EXTRACT ::
=== Section Start ===

Cutting into confidence: has the latest beauty trend gone too far?


Social media has been the breeding ground of beauty trends for years. What started as innocent trends, like new makeup looks or hacks to achieve the perfect curl, has evolved into full-fledged body alterations, and the pressure to look a certain way is reaching new heights. Plastic surgery has been around for years, but up until recently there was a large gap between the amount of celebrities and models getting work done compared to the general population. Now that gap is getting thinner, and so are everyone’s cheeks. 

We’ve seen “Brazilian Butt Lifts” blow up booties and lip fillers perk up puckers get lots of attention online. However, the most recent body trend is more bizarre than beautiful. Buccal (pronounced “buckle”) fat removal has taken the online world by storm. Introduced to the beauty scene as a way to achieve those eye-catching, chiseled, Bella Hadid-like cheekbones that have been pushed as the most recent beauty standard for women.  

The trend got its start on TikTok in the last months of 2022, accumulating over 172.5 million views on the app alone. Between users sharing videos about their experiences getting the procedure, and plastic surgeons applauding those who’ve partaken in the trend, it seems like all signs are pointing the average social media user towards their nearest clinic.

=== Section End ===

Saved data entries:
=== Section Start ===

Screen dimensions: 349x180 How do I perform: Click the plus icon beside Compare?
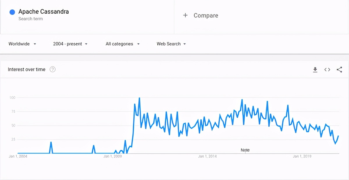(x=185, y=15)
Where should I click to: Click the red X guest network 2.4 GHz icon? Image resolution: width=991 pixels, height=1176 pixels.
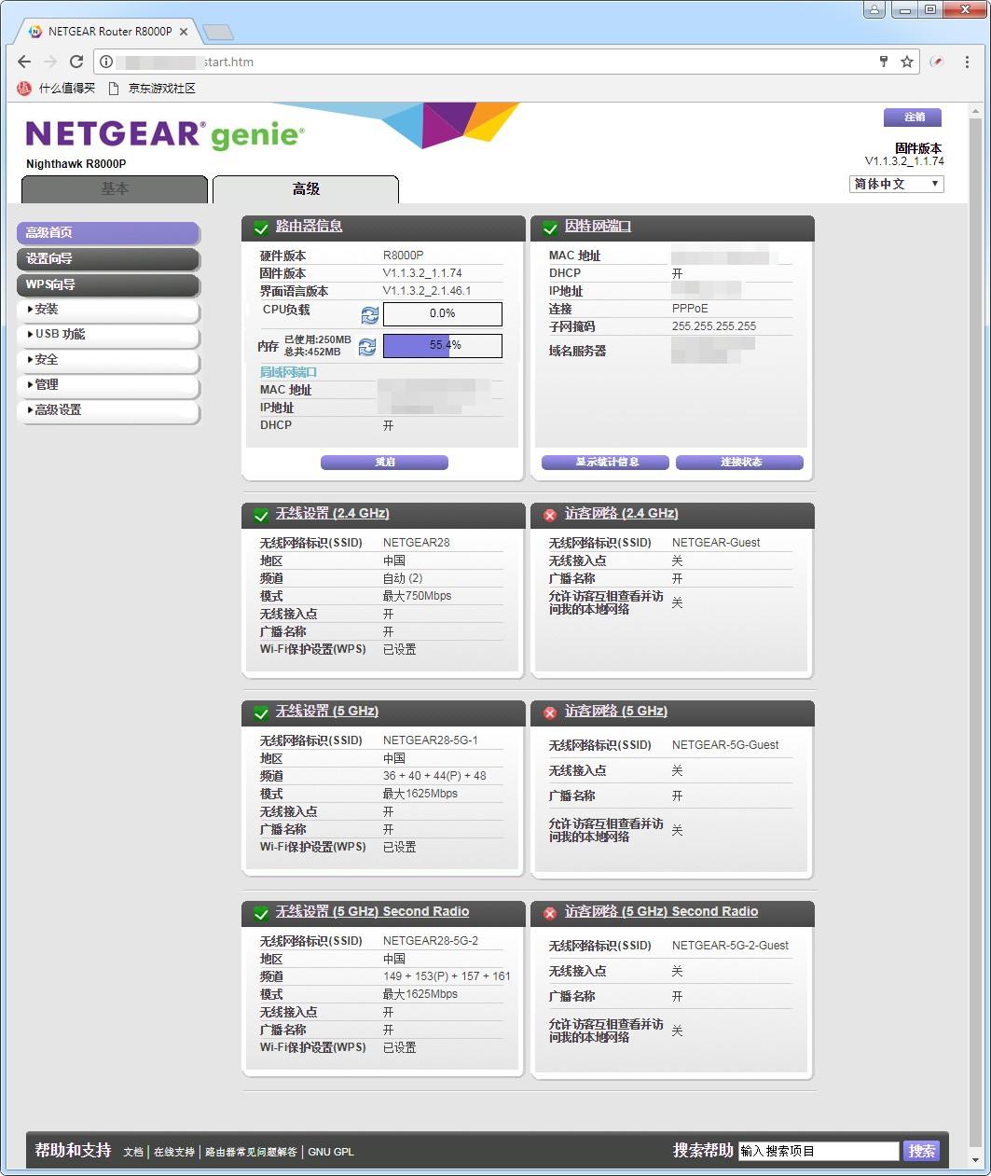(x=550, y=515)
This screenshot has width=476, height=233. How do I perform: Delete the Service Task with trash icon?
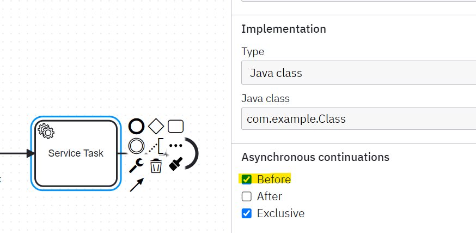point(156,166)
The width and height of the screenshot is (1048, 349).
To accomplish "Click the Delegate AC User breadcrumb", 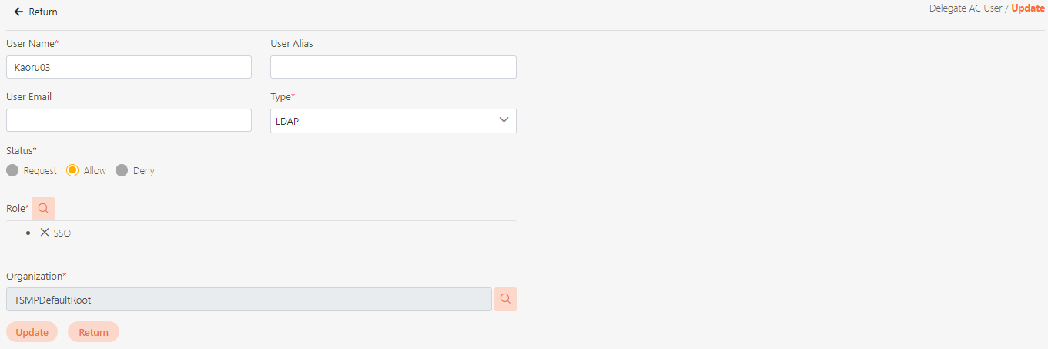I will point(964,8).
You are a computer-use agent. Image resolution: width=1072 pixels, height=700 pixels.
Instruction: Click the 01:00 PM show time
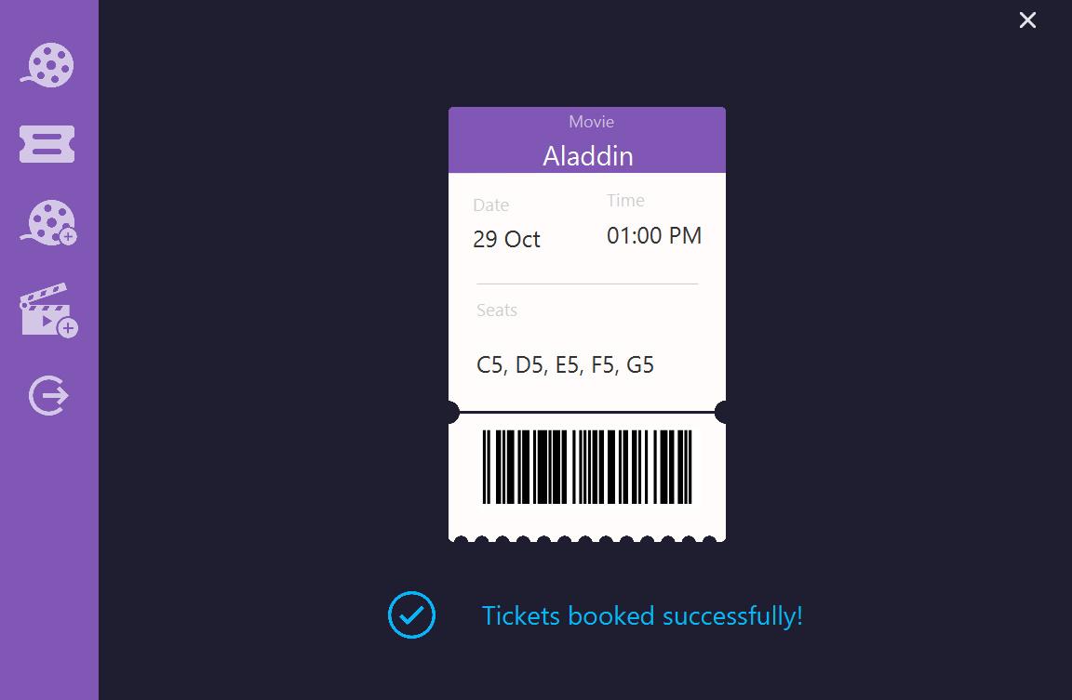[654, 235]
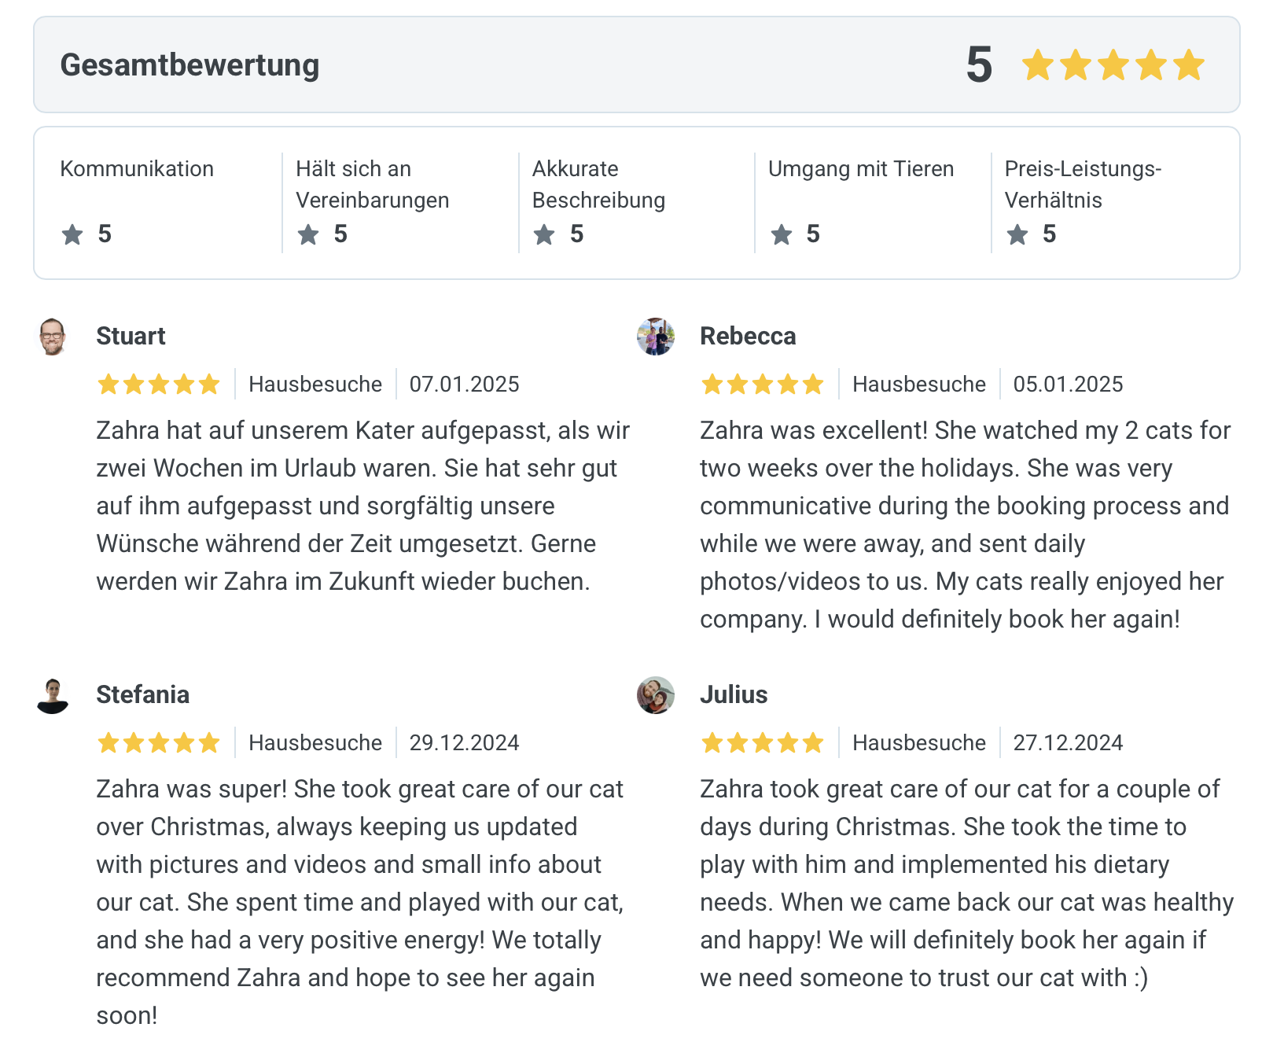Click Hausbesuche label in Stuart's review
The image size is (1273, 1042).
click(x=315, y=385)
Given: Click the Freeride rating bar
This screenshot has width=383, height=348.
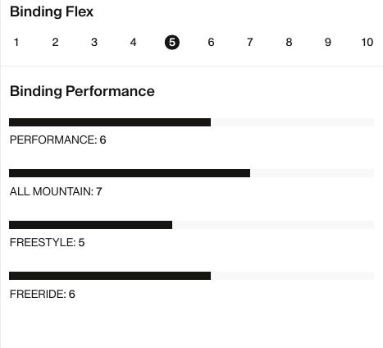Looking at the screenshot, I should [191, 276].
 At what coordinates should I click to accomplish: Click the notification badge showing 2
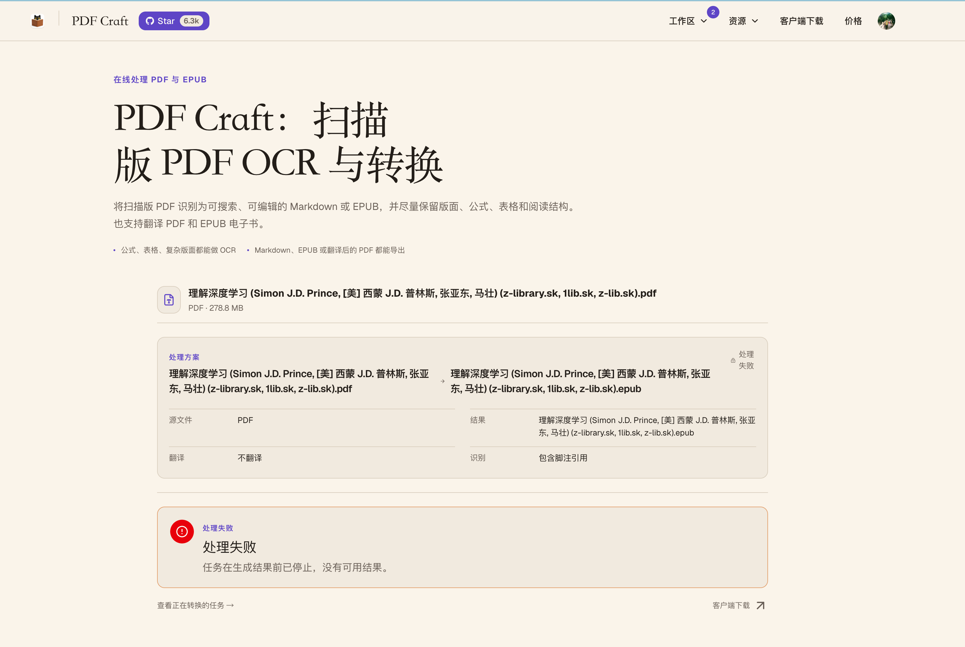(713, 12)
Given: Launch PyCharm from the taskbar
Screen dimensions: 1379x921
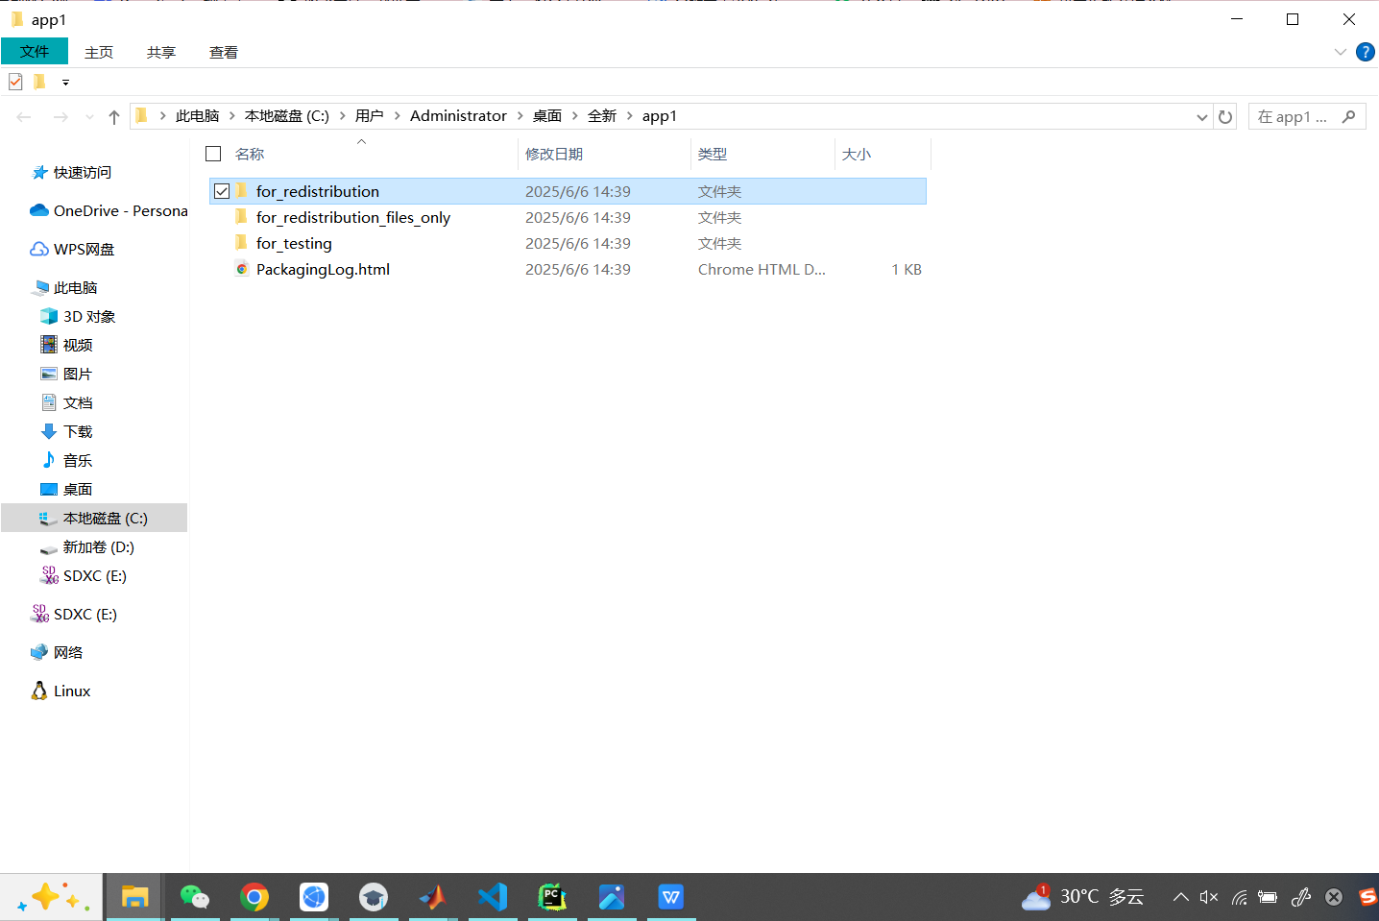Looking at the screenshot, I should coord(552,897).
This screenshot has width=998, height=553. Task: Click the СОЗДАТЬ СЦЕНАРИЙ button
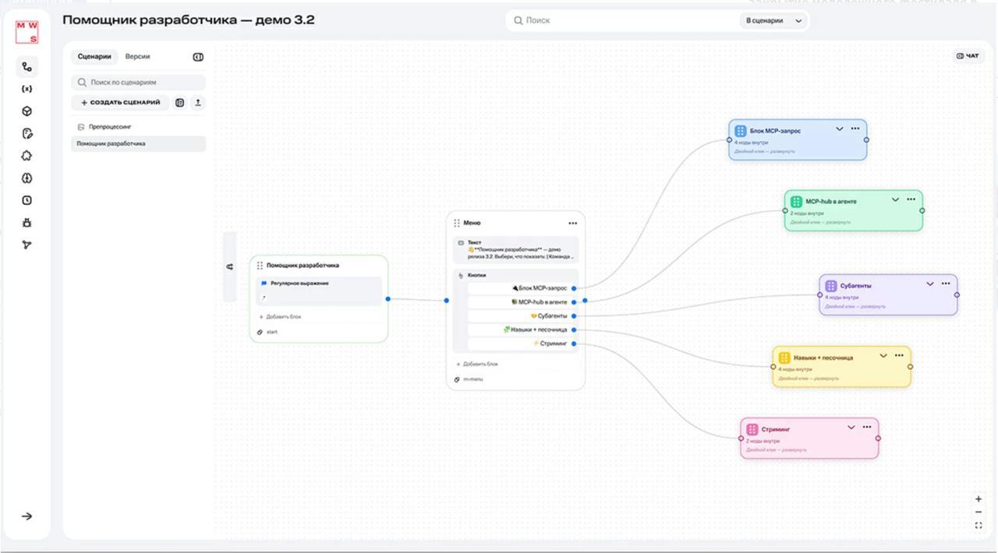(121, 103)
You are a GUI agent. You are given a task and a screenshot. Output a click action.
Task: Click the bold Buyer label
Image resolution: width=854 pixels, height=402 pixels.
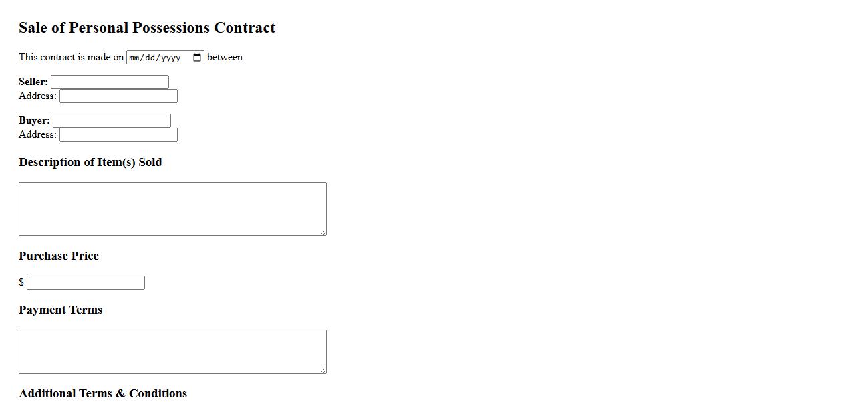[x=34, y=121]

=== Section End ===

TASKS TO PERFORM ::
A – According to the article on buccal fat removal, on which app did the trend get its start, and when?
B – Extend the article on the buccal fat removal trend, picking up after its final sentence.

EXERCISE ANSWERS ::
A – On TikTok, in the last months of 2022.

B –
Unlike other beauty trends, opting for plastic surgery is nothing like choosing to do your eyebrows in a new way. The procedure, which ranges from $5,000 to $20,000, consists of creating incisions on the inside of the mouth to access the buccal fat pad found on the inside of either cheek. This naturally occurring fat varies in size, and is necessary for chewing and protecting the jaw bones from external impact. Such an invasive surgery poses health complications like infections or permanent nerve damage. 

Despite the various health risks and costs that the surgery entails, many social media users have been quick to get under the knife and remove the fat to achieve a more sculpted face. Cosmetic surgeons across the country have seen an upsurge in people enthusiastic to get work done — there was an astonishing 70% increase in bookings reported in 2021, with the trend still on an uphill climb. 

Those participating in the craze are getting younger and younger, with some people as young as 21-years-old hopping on the trend. Even celebrities, who are typically expected to denounce all accusations of body alterations, are now owning their efforts to look a certain way. Former model and celebrity host Chrissy Tiegan took to Instagram in October 2021 to say that she has “no shame” in her decision to remove her buccal fat, and asserted that it was what she needed to feel confident again after having children.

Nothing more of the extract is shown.